Tens of thousands a year is one an hour!

There are so many supernovae you really could bounce too close to one and that would end your trip real quick

ninkendo 4/15/2025|
Star Wars takes place entirely within one galaxy, and the number of supernova per galaxy is something like 1 per century, so, nah, Han was just bullshitting to stall for time while his busted-ass computer cobbled together numbers.
wruza 4/15/2025|||
Most movies don't even leave our stellar vicinity, because they want to use hyped star/constellation names and these are from the very local set of stars. Not only a naked eye sees only around a few thousands stars, but most of them are basically next door. The mean distance to the star that you can see is <1% of galaxy size. Almost everything you see is in a 10px circle on the 1080p fullscreen galaxy map.
IggleSniggle 4/15/2025|||
Not only that, it happened a long long time ago. I'm no astronomer; would that be more or less supernovae?
Wobbles42 4/15/2025||
Indeed. They didn't say it happened an "int" time ago. They didn't even say a "long" time ago. They said a "long long" time. I'd have to pull up a copy of the C standard to be sure, but even if the units of "time" are plank times, I suspect the implications could easily be that the story occurs before the big bang.
BenjiWiebe 4/15/2025||
I suspect you're thinking of a double (floating point). A long long is only a 64 bit integer.

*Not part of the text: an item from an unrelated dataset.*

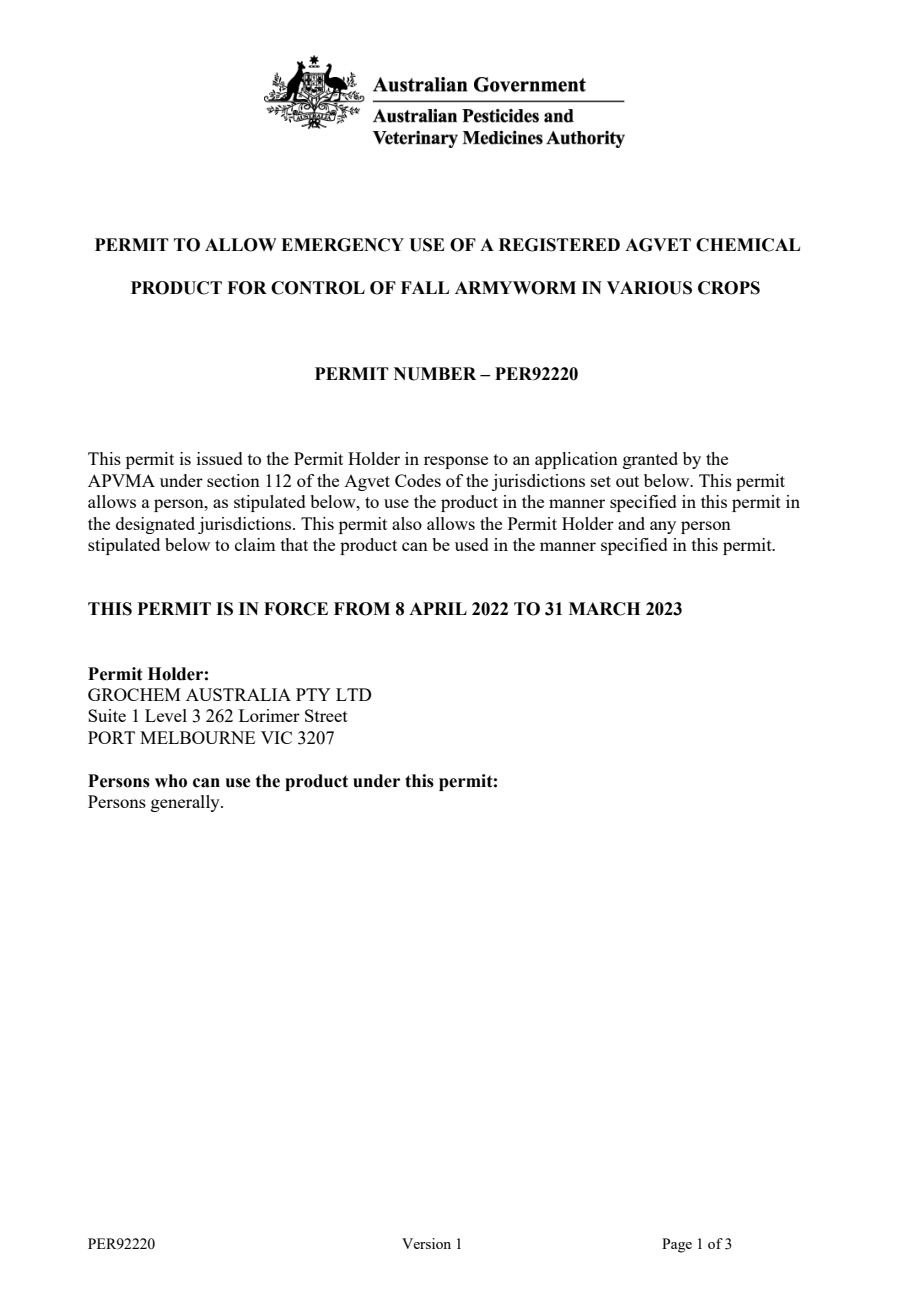  Describe the element at coordinates (438, 608) in the image. I see `APRIL` at that location.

2^64 planck times is 9.9e-25 seconds. Planck times are really tiny.

2^64 nanoseconds is 584 years.

Wobbles42 4/23/2025||
Oh, you're right! I do remember doing this calculation with integers at some point. I might have been using something like a UUID as my bitfield length.

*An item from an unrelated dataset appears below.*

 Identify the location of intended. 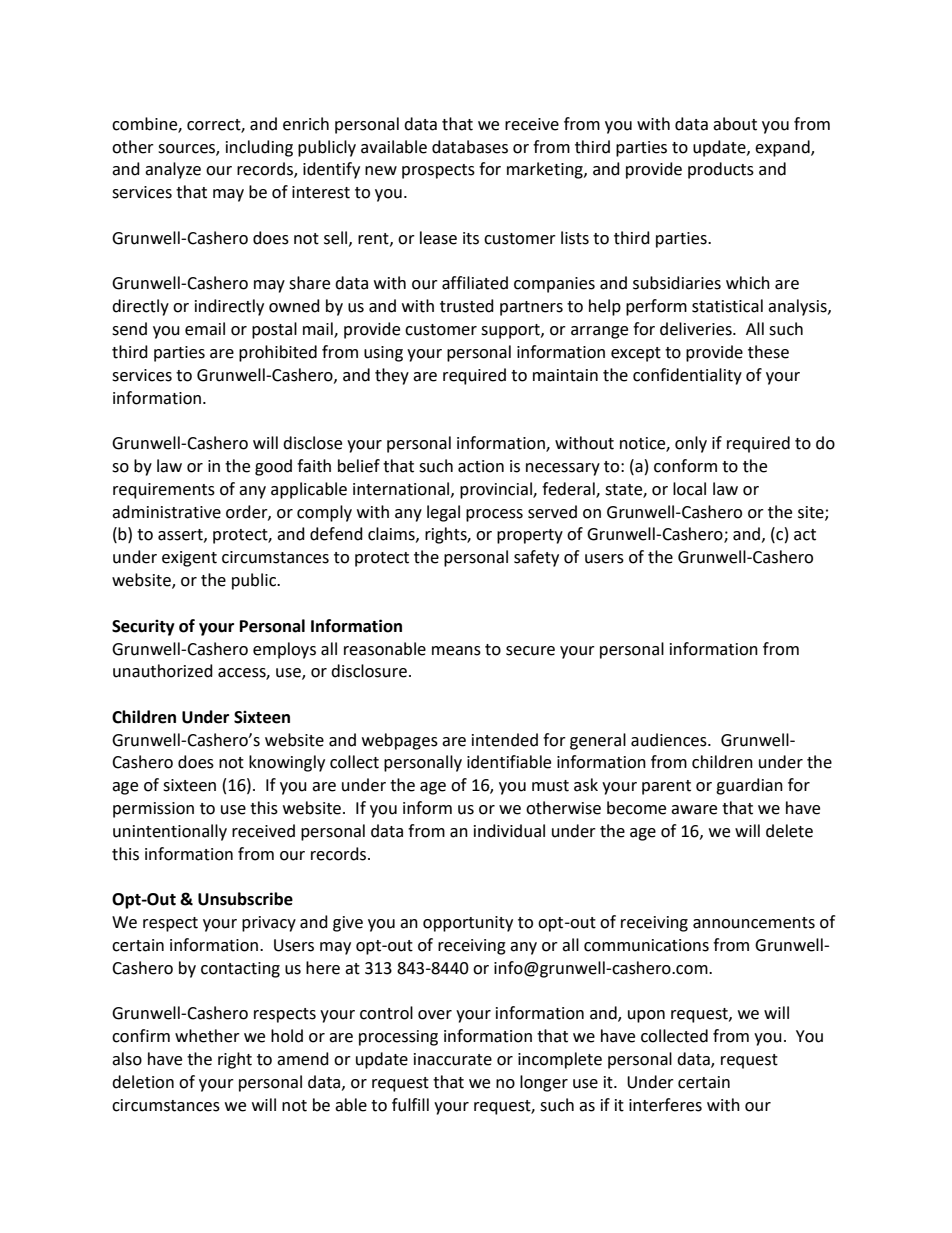
(505, 740).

The context was timestamps -- I (playfully) figured out how many bits we'd need to count Planck times before the expected heat death of the universe, thus being truly future proof. I was expecting the answer to be a rediculous number, but in fact it was more in the "not efficient, but definitely feasible" range.

Floating point gets us there too, of course, but it has its own drawbacks and it isn't nearly as funny.